_Parts of the exercise_:
a - Name each distinct author in the book list of the high school library post, listing each one only once.
b - From the high school library post, pull out everything from "Here's the list" down to "Thief (Markus Zusak)", word for word.

[[ Extracted text, beginning ]]

May 4, 2009

Pimp my High School Library

I chanced to reconnect, the other day, with the excellent head librarian from my high school days. She's still there, but she's retiring at the end of this year -- and looking forward to it very much, I might add. During the conversation, it chanced to come up that she still has a fair amount of book budget to spend before she leaves.

Now, when I was a wee bairn in grade nine, I informed her in no uncertain terms that the YA collection she had was... inadequate. I believe my exact words were "after a while, you realise that all YA books are the same", and I soon moved on to the science fiction and classics sections. In the intervening years, however, I've come to realise that there's lots of really, really good young adult fiction out there, whatever my earlier impressions might have been. And after avoiding said genre like the plague, I am now coming around and highly enjoying most of what I've read.

So here's the thing: I've promised her a list of books that she should buy for the library before she goes -- a retirement bequeathal, if you will. I want to put together a list of some really kick-butt YA (in any genre), but I need some help.

Here's the list I've come up with off the top of my head, in no particular order:

  • An Abundance of Katherines (John Green)

  • Looking for Alaska (John Green)

  • Paper Towns (John Green)

  • The Book Thief (Markus Zusak)

  • The Book of Lost Things (John Connolly)

  • Zoe's Tale (John Scalzi)

  • The Amulet of Samarkand (Jonathan Stroud)

  • The Golem's Eye (Jonathan Stroud)

  • Ptolemy's Gate (Jonathan Stroud)

  • The Graveyard Book (Neil Gaiman)

  • The Bromeliad (Terry Pratchett)

  • When We Were Romans (Matthew Kneale)

[[ Extracted text, end ]]
[[ Data excerpt, beginning ]]

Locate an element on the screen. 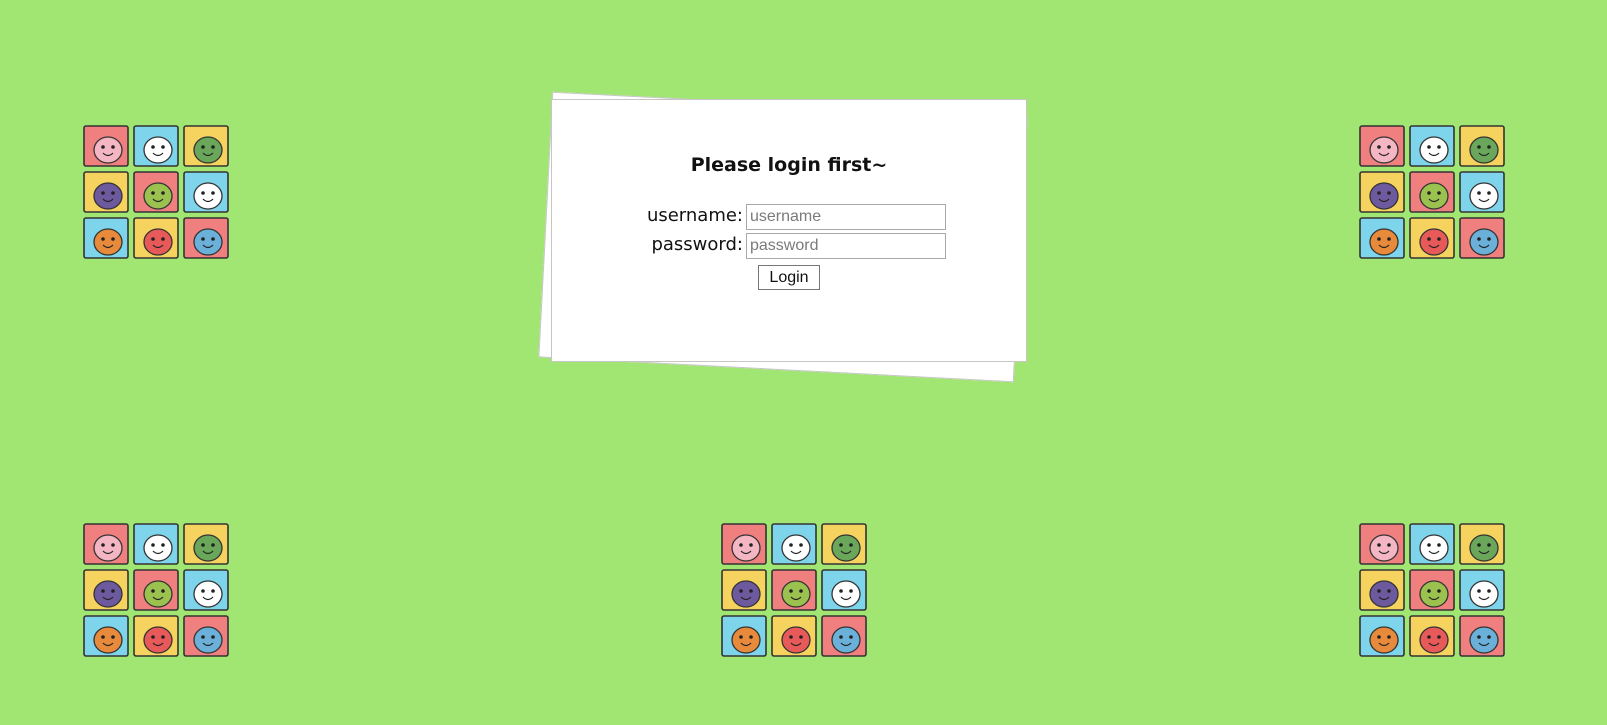 Image resolution: width=1607 pixels, height=725 pixels. password-row: password: is located at coordinates (790, 247).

[[ Data excerpt, end ]]

_Answers to the tasks_:
a -
John Green
Markus Zusak
John Connolly
John Scalzi
Jonathan Stroud
Neil Gaiman
Terry Pratchett
Matthew Kneale

b -
Here's the list I've come up with off the top of my head, in no particular order:

  • An Abundance of Katherines (John Green)

  • Looking for Alaska (John Green)

  • Paper Towns (John Green)

  • The Book Thief (Markus Zusak)